▶ **Directive**: Condense the paragraph beginning "Down the road at the High Country Orchard" in the Green Bluff article below into a short bulleted list of its main facts.

▶ **Text excerpt**:

________

A rare October Saturday without rain brought thousands of people to Green Bluff to pick apples, drink apple cider and choose the perfect carving pumpkin.

While this month’s soaking rain did wonders for his 22 varieties of apple trees, Jason Morrell of Walters’ Fruit Ranch was happy to see the bustling Apple Festival crowds Saturday.

“There’s always one weekend where it’s chaos,” he said. “It’s kind of fun, though. We enjoy it.”

Many apple orchards, including his, have seen a bumper crop this year, Morrell said. He sells a lot of apples and uses others to make his own apple cider, apple butter and apple pies.

“Whatever doesn’t get picked, Second Harvest will come in and get,” he said.

Violet Rudd visited Green Bluff with her family for the first time Saturday and stopped by Walters’ to let the kids try out some rides and games. “We’re just here to hang out, spend some time with family, pick some apples and eat some food,” she said.

“We came here for the pumpkins, mostly,” said her husband, Aaron Rudd.

Violet Rudd wasn’t sure if they would stop by another orchard or just spend the afternoon at Walters’. “We’re just taking it as it comes,” she said. “So far I really like it.”

Down the road at the High Country Orchard, owner Teri Story grows cherries and peaches. This time of year she sells apples, pumpkins, pears and corn raised by her neighbors. She also runs a cafe and a gift shop, and this year added more games to complement her mini-golf course and hay maze. Kids can take part in a ninja challenge, where they try to complete an obstacle course without touching the ground.

“It’s just down-home fun,” she said.

The games at High Country Orchard are free during the week and $3 per child or $10 per family on the weekends.

The Green Bluff orchards sell a variety of produce and ready-made items such as pies, jams and syrups.

________

▶ **The data**:
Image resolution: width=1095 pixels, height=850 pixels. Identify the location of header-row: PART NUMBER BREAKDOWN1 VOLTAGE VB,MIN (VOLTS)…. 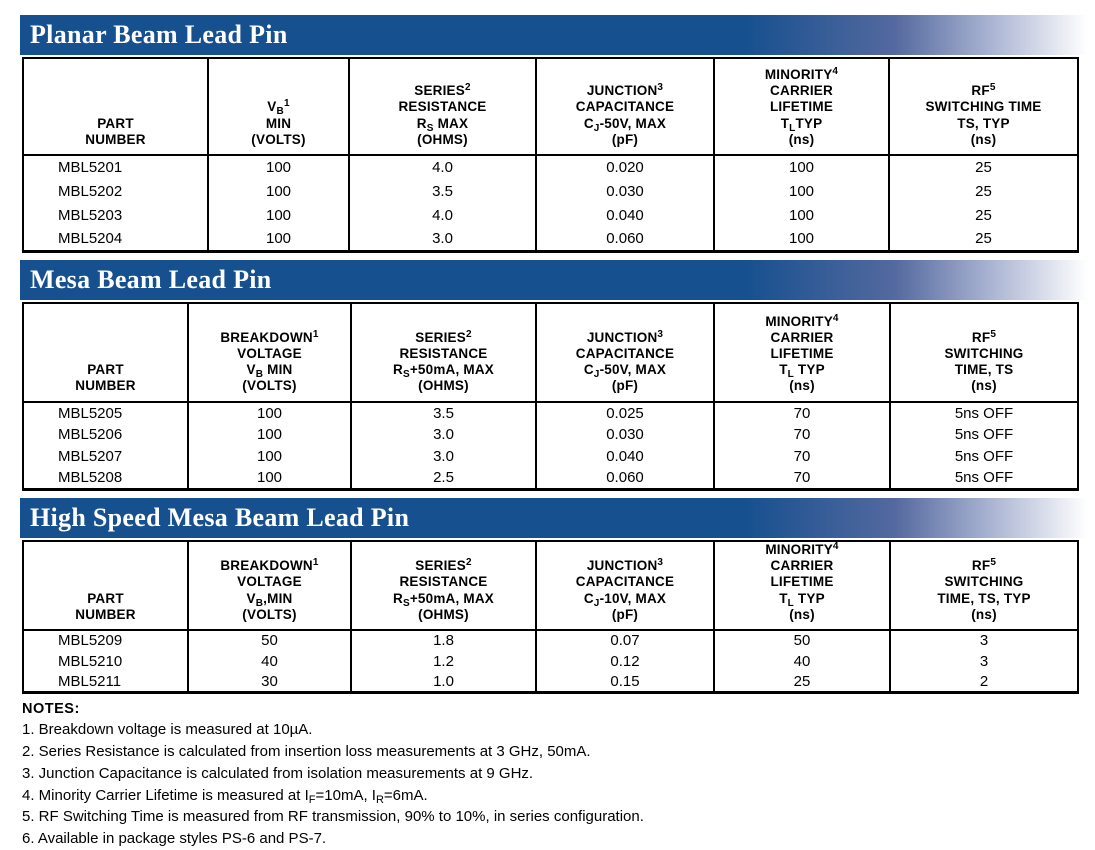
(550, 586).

________

▶ **Output**:
- Teri Story owns High Country Orchard, where she grows cherries and peaches.
- This time of year she sells apples, pumpkins, pears and corn raised by her neighbors.
- She runs a cafe and a gift shop.
- This year she added more games to go with her mini-golf course and hay maze.
- In a ninja challenge, kids try to complete an obstacle course without touching the ground.